Den zweiten unter dem Titel «Glaube» habe ich nicht gesehen, mir aber von einer Vertrauensperson schildern lassen, und aus dieser Schilderung muss ich schließen, dass hier zwar erneut eine genaue Beobachtung eines österreichischen Charakters vorgenommen wurde, konkret einer gläubigen beziehungsweise bigotten Frau auf einer mehr oder weniger permanenten Bekehrungstour im österreichischen Inland; aber hier scheint jedes Gegengewicht zu fehlen, das die Betrachtenden zeitweise von der drückenden Last der dauernden Denunziation befreit. Damit zeigt Seidl die Welt und in ihr Österreich als Scheißhaus, was sie vermutlich zum Teil auch ist, aber leider ist mindestens der Nichtösterreicher nicht so gebaut, dass er mit solch einer Darstellung einen Umgang finden kann. Deshalb weise ich diesen Film zurück, ohne ihn gesehen zu haben und auch ohne am Vermögen von Ulrich Seidl zweifeln zu wollen: Die Beobachtung ist in Ordnung und die Darstellung auch, aber durch das Weglassen eines zentralen Gegengewichtes wird das Teil schlicht unkonsumierbar. Und das Medium Film ist nun mal ebenso ein Konsumgut wie jedes andere Medium auch; es muss einem Minimum an Konsumanforderungen entsprechen.

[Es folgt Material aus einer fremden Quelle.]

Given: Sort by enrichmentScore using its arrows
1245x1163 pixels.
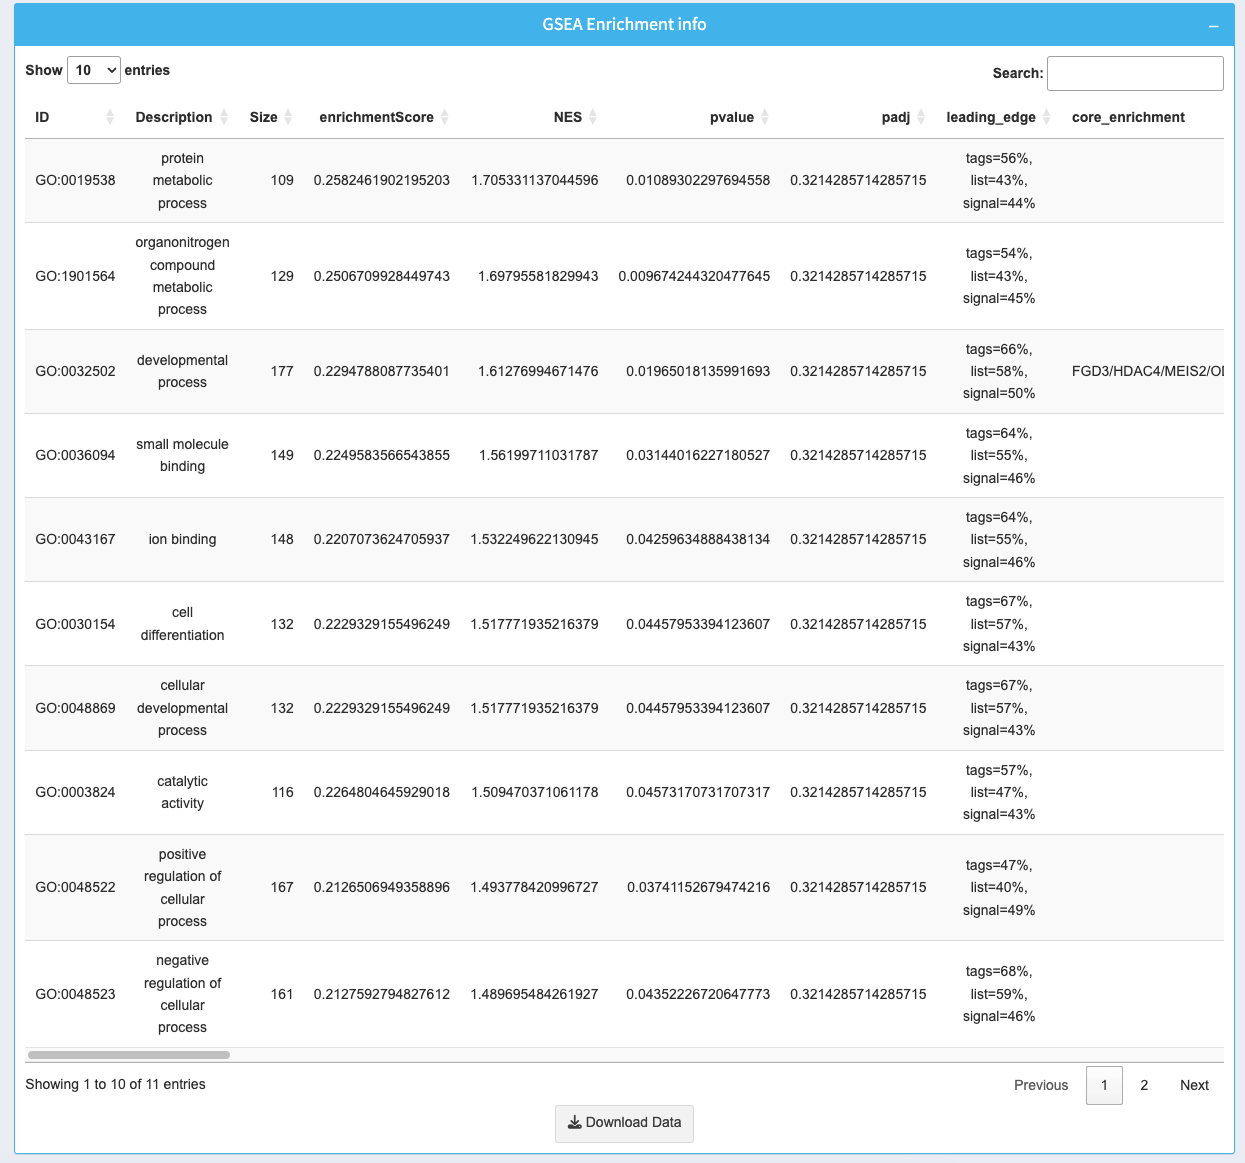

Ich werde die Probe aufs Exempel am dritten Film machen, «Hoffnung», und dann nicht zögern, mein Urteil auch an dieser Stelle bekannt zu machen. – Daneben sah ich mehr aus Zufall einen rund zehn Jahre alten Streifen, «L.A. Crash», der zwar in Kalifornien spielt, aber an und für sich europäische Darstellungsmodelle anwendet mit der Parallelführung mehrerer Handlungen, Rückblenden, verschiedenen Montagen und so weiter, so etwas stammt meines Wissens ursprünglich aus dem französischen Filmschaffen. In L.A. Crash spielt nicht nur europäisches Handwerk, sondern auch eine europäische Sichtweise eine Hauptrolle, indem nämlich das Grundthema die Frage des anhaltenden Rassismus ist. Auch hier kommt dem Gegengewicht eine zentrale Bedeutung zu; nämlich gibt es nach, sagen wir mal 60% des Films, in welchen sozusagen eine US-amerikanische Variante der Beobachtungen eines Ulrich Seidls abgespult werden, unvermittelt eine Kehrtwende, und es beginnen sich verschiedene Wunder zu ereignen. So wird der Rassismus eines weißen Polizisten schon von Anfang an erklärt mit seiner schwierigen familiären Lage und einem pflegebedürftigen Vater, der nicht richtig versorgt wird, weil er nur in der allgemeinen Krankenkasse versichert ist; nach den ersten 60% des Films aber rettet genau dieser weiße Rassist ausgerechnet seinem Opfer aus dem ersten Teil das Leben, und so werden in diesen zweiten 40% fast alle Rollen auf den Kopf gestellt, der vermeintlich gute weiße Cop erschießt einen weitgehend harmlosen schwarzen Kleinkriminellen, welcher erst noch der Bruder des ermittelnden Inspekteurs ist, der wiederum von einem Vorgesetzten mit seinem Alltagsrassismus kujoniert wird, und so weiter und so fort; dieser Film lohnt eine Visionierung, und wenn man ihn sich auch aus einer Videothek beschaffen müsste oder vielleicht über Video on Demand bestellen kann.